The boom in music publishing at the beginning of the 18th century and his fame as a teacher led to numerous reprints. No composer before Haydn had had as many reprints as Corelli. His first opus went through 39 editions between 1681 and 1790 and his fifth through 42 editions by 1800. His sixth opus of concertos was even more popular and preferred in England than the concertos of Handel. Some of his most widely recorded works are his Concerto da camera in B flat, Op. 6 No. 11, Concerto Grosso in D Major, Op. 6, No. 1 and No. 4, as well as Concerto Grosso in B-Flat Major, Op. 6.

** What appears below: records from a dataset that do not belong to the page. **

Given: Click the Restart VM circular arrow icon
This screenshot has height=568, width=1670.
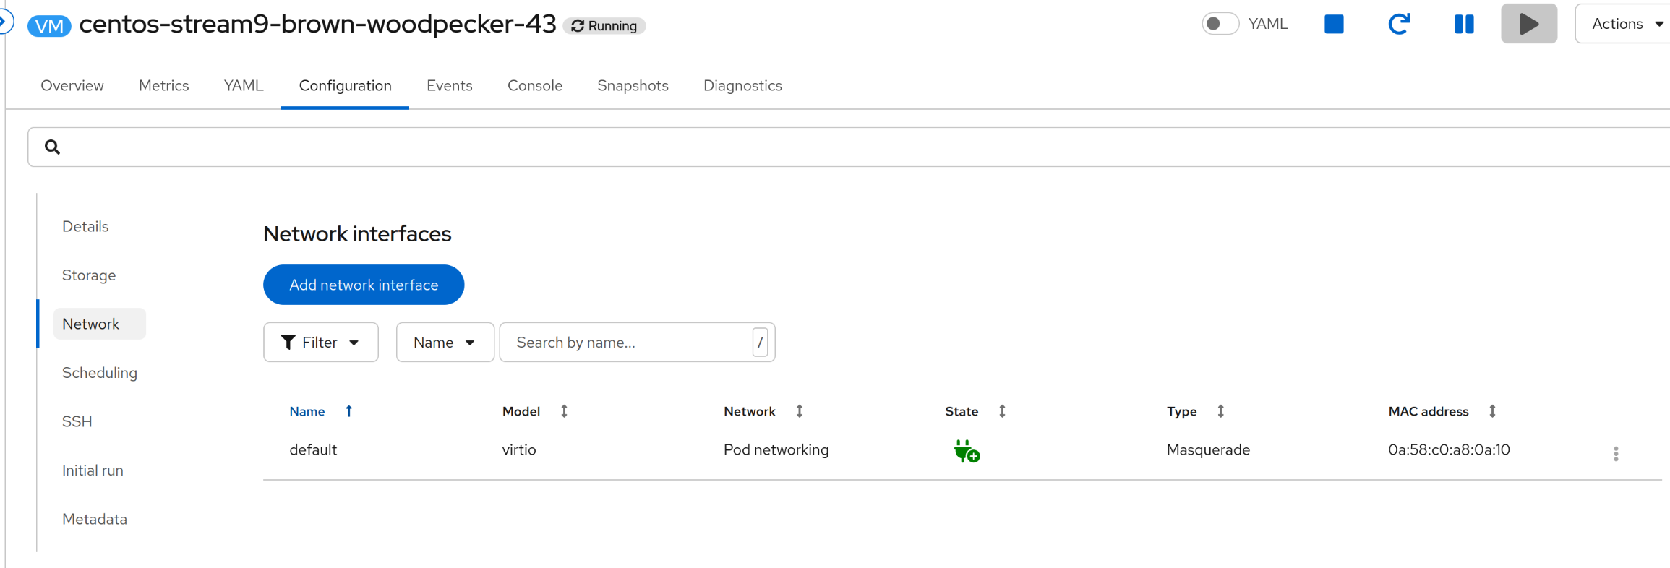Looking at the screenshot, I should point(1399,24).
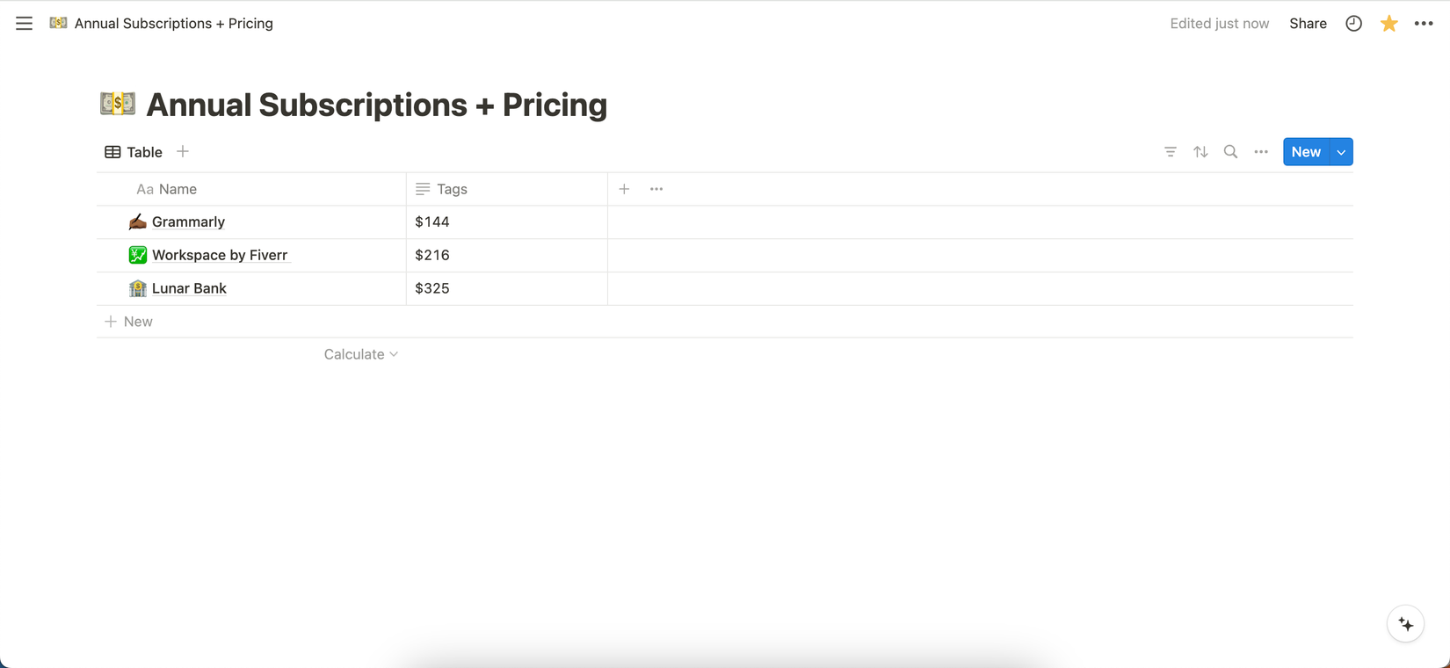Screen dimensions: 1450x668
Task: Click the Notion AI sparkle button
Action: coord(1405,623)
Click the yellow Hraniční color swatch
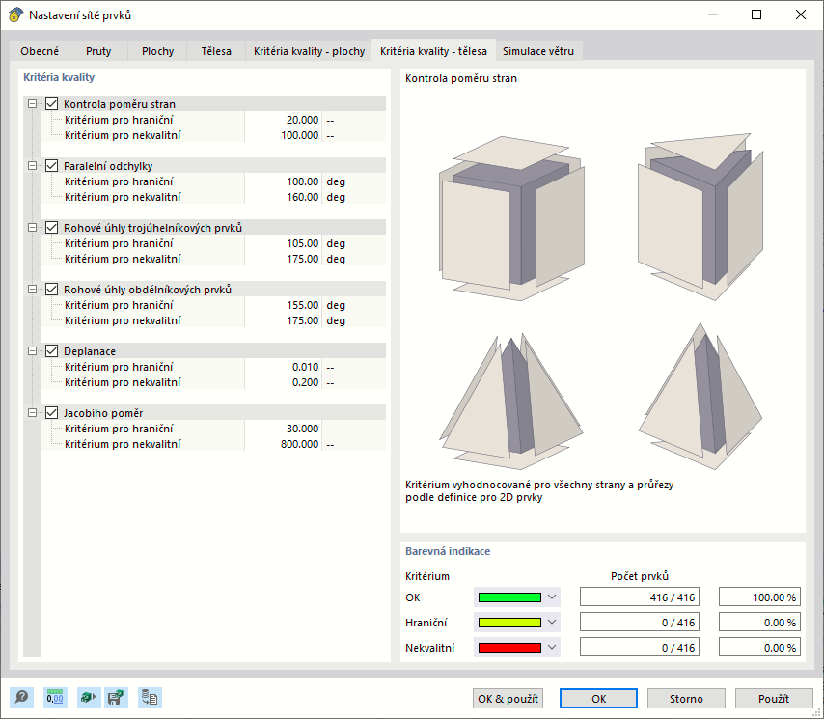Screen dimensions: 824x722 (509, 622)
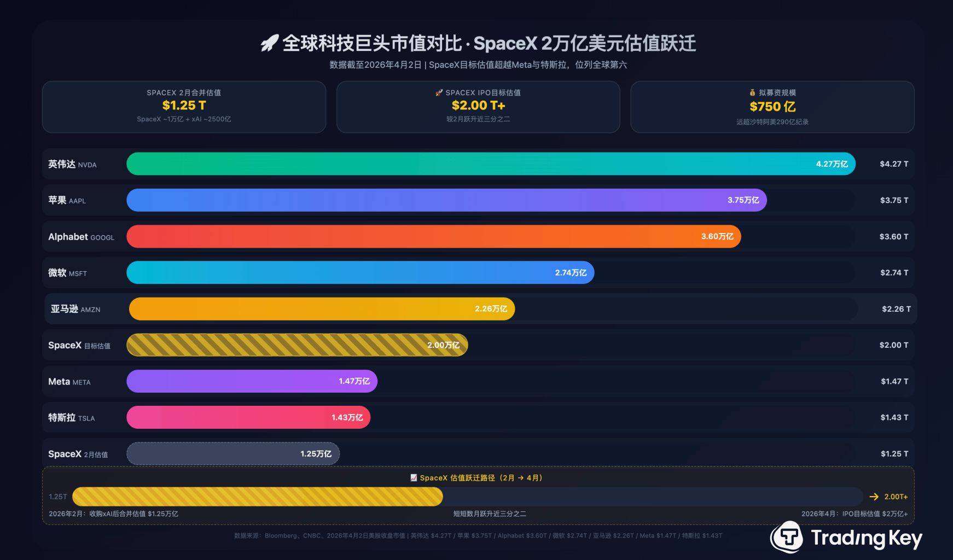Click the striped SpaceX 目标估值 2.00万亿 bar
The width and height of the screenshot is (953, 560).
297,345
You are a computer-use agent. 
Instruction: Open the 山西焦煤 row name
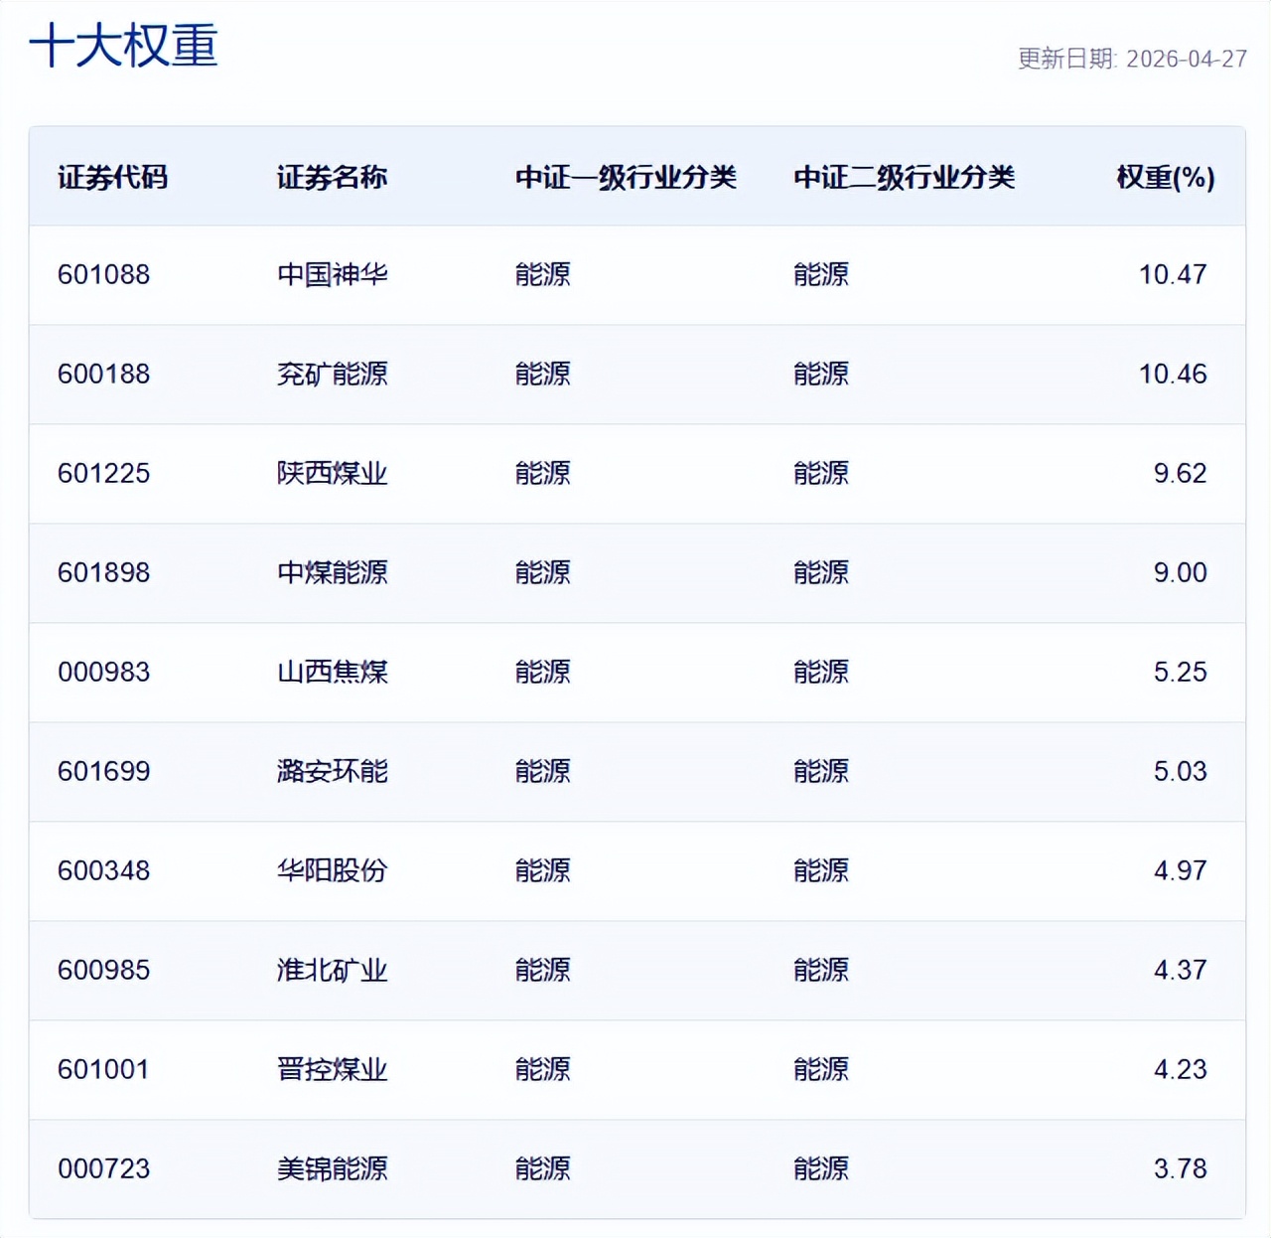[x=332, y=672]
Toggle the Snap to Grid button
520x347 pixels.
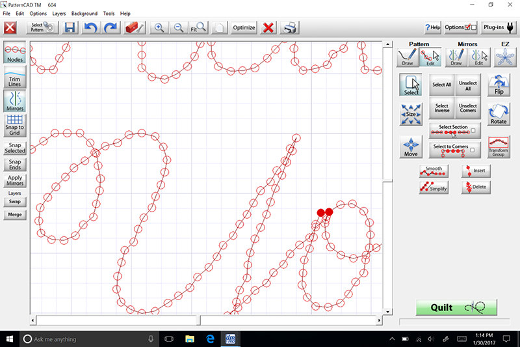point(15,124)
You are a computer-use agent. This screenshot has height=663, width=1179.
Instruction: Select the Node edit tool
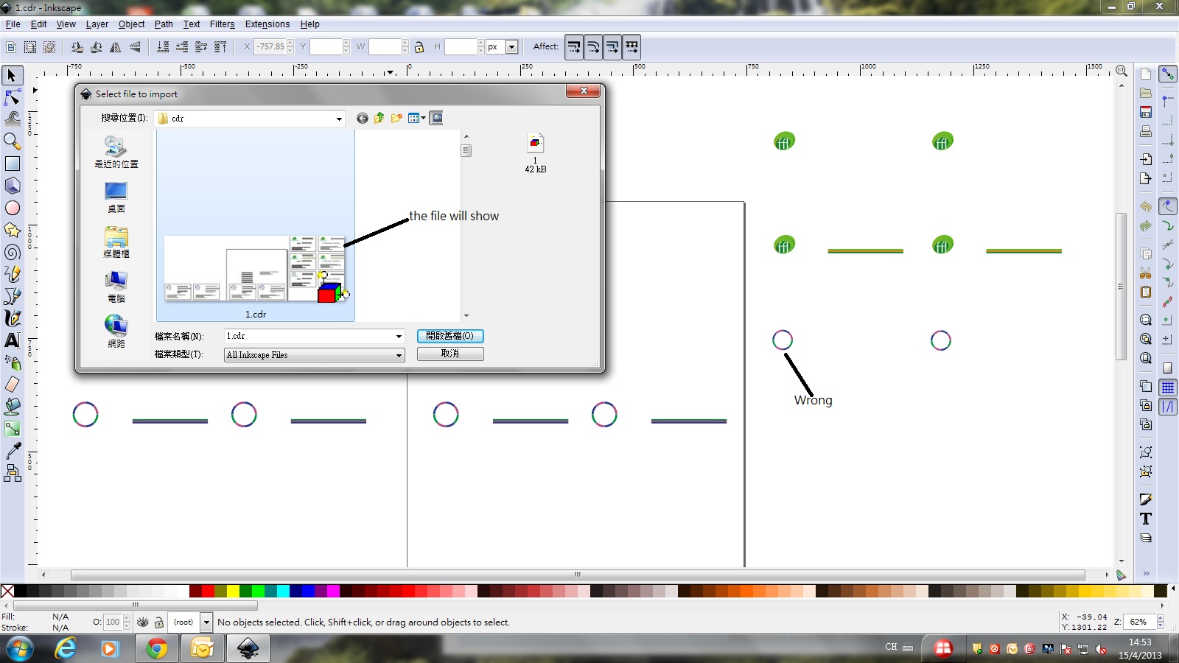click(x=12, y=97)
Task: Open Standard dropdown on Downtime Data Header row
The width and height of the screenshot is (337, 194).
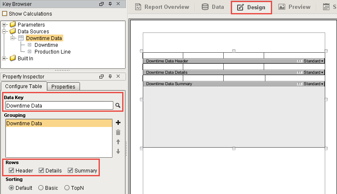Action: (313, 61)
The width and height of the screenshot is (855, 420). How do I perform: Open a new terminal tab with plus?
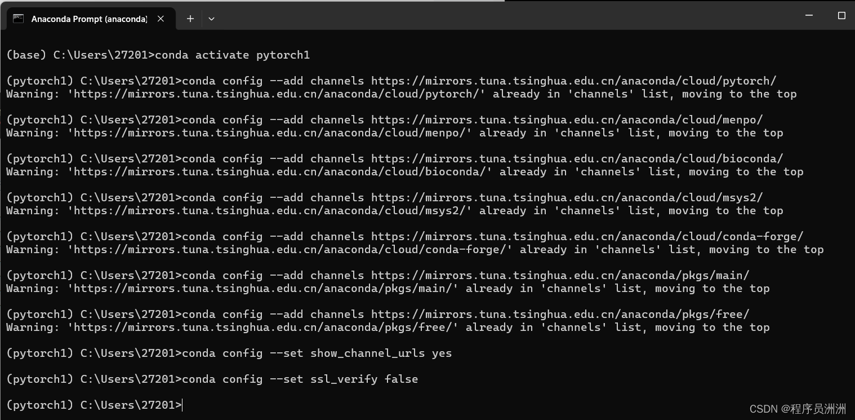click(x=190, y=19)
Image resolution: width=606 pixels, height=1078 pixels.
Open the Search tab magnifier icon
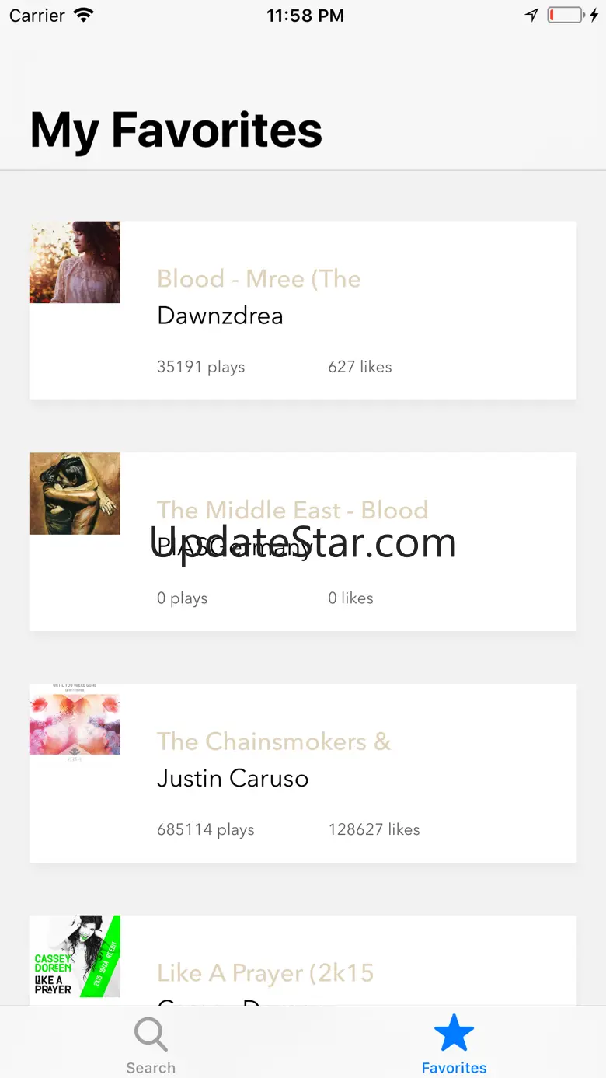point(151,1034)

Arrangements of Corelli’s music were frequent. Geminani rearranged the sixth sonata of opus 3, along with opus 5. Bach borrowed the second subject of the second movement of opus 3 number 4 for his organ fugue, BWV579. Other composers, such as Tartini, borrowed themes to create variations. Even much later composers, such as Rachmaninov, borrowed themes and paid tribute to Corelli. His style was also imitated by Vitali, Vivaldi, and Reali. Although Corelli’s style seems very common and simple today, it was considered quite original at the time. A cross between Bolognese and Venetian styles is evident and extremes of register are avoided. Corelli popularized walking bass rhythms and solidified the difference between the church and chamber sonata; he also popularized the concerto grosso form. A notable feature of his music, leading to a modern sense of tonality, was his use of ‘leap-frogging’ between 2 instruments (violins), which became a standard method in the 18th century.

Corelli died in Rome on 8 January, 1713. He was buried in the Pantheon (Santa Maria della Rotonda), where performances of his work took place for several years on the anniversary of his death.